Edit- i see someone else already mentioned that


----------



## tkpenalty (Apr 20, 2007)

Josh my old P4 rig is the worst!!!!!

Make sure you have "The sleeper of TPU", i.e. my PC. Noone speculates it has a C2D when they come over.


----------



## hat (Apr 20, 2007)

Mine is listed in system specs
Pentium 4 3GHz 800FSB 1MB L2 HT
RAM 2x512 Cruical Ballistix DDR400 
GPU XFX 6800XT AGP
HDD ATA133 250GB
PSU Antec Smartpower 2.0 500W


----------



## Joshmcmillan (Apr 20, 2007)

Which of these is better:

Pentium 4 3ghz                                            
1gb DDR 400                                         
6800GT                                                      
250gb 

Or

AMD Athlon 64 3000+
1gb DDR 400
X800GTO
80gb + 80gb


----------



## anticlutch (Apr 20, 2007)

I'd say the Athlon because of the graphics card, but I'm pretty sure both of them can hold their own when gaming and/or during general use...


----------



## Joshmcmillan (Apr 20, 2007)

Yeah I thought athlon was better. Can anyone els confirm that?


----------



## Joshmcmillan (Apr 20, 2007)

The Athlon also has dual channel ram.

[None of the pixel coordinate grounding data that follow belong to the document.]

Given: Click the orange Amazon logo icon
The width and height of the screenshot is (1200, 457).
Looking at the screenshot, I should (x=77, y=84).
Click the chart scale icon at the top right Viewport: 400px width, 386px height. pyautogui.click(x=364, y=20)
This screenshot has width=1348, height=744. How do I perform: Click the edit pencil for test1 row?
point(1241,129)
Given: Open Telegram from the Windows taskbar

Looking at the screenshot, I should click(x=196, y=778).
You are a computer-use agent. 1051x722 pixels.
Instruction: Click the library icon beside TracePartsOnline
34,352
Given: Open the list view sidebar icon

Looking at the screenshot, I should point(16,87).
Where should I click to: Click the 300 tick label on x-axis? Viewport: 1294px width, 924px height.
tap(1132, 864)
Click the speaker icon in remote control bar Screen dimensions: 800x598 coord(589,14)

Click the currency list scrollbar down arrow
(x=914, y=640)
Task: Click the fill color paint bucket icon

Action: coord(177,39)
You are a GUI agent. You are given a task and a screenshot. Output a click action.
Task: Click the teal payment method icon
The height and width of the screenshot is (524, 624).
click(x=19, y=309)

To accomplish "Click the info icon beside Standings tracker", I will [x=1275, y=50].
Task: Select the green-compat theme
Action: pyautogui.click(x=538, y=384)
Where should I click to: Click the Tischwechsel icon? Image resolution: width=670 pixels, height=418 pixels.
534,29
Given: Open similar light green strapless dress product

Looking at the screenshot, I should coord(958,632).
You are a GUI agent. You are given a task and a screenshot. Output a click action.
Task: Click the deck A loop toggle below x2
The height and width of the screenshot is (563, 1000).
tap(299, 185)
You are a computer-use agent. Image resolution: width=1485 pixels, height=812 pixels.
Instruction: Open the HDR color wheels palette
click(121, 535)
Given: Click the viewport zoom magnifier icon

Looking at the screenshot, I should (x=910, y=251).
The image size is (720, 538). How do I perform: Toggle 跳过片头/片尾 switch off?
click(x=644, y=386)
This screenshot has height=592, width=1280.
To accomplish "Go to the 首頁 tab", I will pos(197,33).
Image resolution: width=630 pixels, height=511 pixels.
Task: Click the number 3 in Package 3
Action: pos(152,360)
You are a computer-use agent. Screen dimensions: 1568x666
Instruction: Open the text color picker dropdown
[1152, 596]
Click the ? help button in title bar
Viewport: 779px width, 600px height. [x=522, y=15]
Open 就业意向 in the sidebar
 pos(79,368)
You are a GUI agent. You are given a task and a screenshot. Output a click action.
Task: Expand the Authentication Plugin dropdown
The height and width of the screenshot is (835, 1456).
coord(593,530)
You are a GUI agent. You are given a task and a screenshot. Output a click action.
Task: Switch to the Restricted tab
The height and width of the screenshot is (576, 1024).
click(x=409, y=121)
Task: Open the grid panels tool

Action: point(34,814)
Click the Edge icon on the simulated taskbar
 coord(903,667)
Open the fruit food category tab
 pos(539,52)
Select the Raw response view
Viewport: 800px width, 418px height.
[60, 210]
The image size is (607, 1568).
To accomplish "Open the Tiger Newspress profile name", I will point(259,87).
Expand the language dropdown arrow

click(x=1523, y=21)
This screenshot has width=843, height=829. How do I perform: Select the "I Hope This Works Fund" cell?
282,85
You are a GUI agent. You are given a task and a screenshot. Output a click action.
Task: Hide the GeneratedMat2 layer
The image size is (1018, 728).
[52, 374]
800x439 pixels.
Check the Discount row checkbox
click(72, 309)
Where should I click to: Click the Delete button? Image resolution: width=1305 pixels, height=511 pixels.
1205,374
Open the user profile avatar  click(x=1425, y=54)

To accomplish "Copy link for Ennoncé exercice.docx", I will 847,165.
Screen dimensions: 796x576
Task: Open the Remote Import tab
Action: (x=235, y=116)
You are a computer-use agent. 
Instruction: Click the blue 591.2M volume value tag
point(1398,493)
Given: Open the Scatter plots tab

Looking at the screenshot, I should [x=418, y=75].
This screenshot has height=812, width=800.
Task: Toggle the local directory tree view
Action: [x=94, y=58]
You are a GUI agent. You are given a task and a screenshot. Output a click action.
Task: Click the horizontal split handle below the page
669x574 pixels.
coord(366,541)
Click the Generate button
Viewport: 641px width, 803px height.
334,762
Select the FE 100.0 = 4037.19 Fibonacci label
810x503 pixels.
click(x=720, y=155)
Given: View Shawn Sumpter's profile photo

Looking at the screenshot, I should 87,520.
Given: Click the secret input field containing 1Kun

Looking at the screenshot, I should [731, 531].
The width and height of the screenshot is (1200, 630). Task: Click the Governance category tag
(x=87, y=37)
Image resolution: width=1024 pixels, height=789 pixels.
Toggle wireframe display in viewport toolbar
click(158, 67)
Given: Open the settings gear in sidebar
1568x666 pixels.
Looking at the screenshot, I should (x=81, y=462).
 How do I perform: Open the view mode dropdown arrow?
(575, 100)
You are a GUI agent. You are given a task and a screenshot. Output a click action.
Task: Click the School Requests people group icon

One more confirmation that athlon is better and i'll update the P4 to the worst so far.


----------



## BIOHazard87 (Apr 20, 2007)

my laptop:

Dell E1705

Intel C2D 2ghz | 4mb cache
nvidia 7900GS
2gb 667
17"


----------



## Joshmcmillan (Apr 20, 2007)

BIOHazzard i'm updating your laptop too th ebest laptop so far. Can you please tell me how big the hard disk is? 
Thanks.


----------



## HeavyH20 (Apr 20, 2007)

Well, I do not think my system is the most customized. I just wanted to make a clean build that went fast in an actual case. No parts on a desk and used as a normal daily driver. It actually helped me win a 30 inch Dell monitor in a bench contest, so the pay off for investing in a Phase unit was decent (eBay for $400 plus a 775 kit). A score of 21080 in 3DMark06 was what it took 

Been busy "OC'ing" my car. Always have to tweak 

 - EVGA 680i Rev D SLI motherboard
 - Intel Core 2 Duo QX6700 @ 4.4 GHz (24x7 - 4.00 GHz) @ -18 C
 - Vapochill LS - modified with quieter, higher volume fans - LS case was cut to allow extended reach into the case
 - 2 GB DDR2 1066 (4-3-3-6, 2T. 2.35V, 1:1 with FSB)cooled by an OCZ DDR cooler with dual 60mm fans
 - 2 x EVGA 8800GTX SLI @ 670/1000 - rebuilt with AS5, ceramique, and cooled by 2 x 120 mm fans - BIOS default 626/1000 (ACS3)
 -  2 x WD RaptorX 150 hard drives in RAID 0 with a Seagate 500 GB hard drive for data
 - Enermax Galaxy 1000 Watt PSU
 - CrystalFontz LCD panel
 - DVD-RW DL Lightscribe
 - Vantec fan controller 
 - CoolerMaster Stacker 830 Evolution NVIDIA edition anodized all black (was green)
 - Dell 3007FPW-HC


----------



## anticlutch (Apr 20, 2007)

Finally 

edit: Just wondering, but what temps do you get idle with your 8800GTX's? I redid my 8800GTS with AS-5 and I'm still getting ~60C idle, which in my opinion is a bit high...


----------



## tkpenalty (Apr 20, 2007)

DUDE I HAVE THE SHITTEST PC IN TPU. 

Pentium 4 NORTHWOOD 3.2GHZ
512MB DDR400
ATI RADEON 9550
ASUS P4S800
2x40GB MAXTOR HDD.
2xCombo DVDROM+CD+RW


----------



## wazzledoozle (Apr 20, 2007)

HeavyH2O wins best.

My file server is this-
Via 1.1 gigapro (800 mhz)
cpu soldered onto microatx mobo with onboard video, 3 pci slots
384mb PC100
160gb hdd
250 watt psu


----------



## Joshmcmillan (Apr 20, 2007)

I'll update Heavy as best so far... Don't think anyone els can beat him can they? Awell, I know i've seen more ppl with worse computers then the current one so this thread isn't dead yet.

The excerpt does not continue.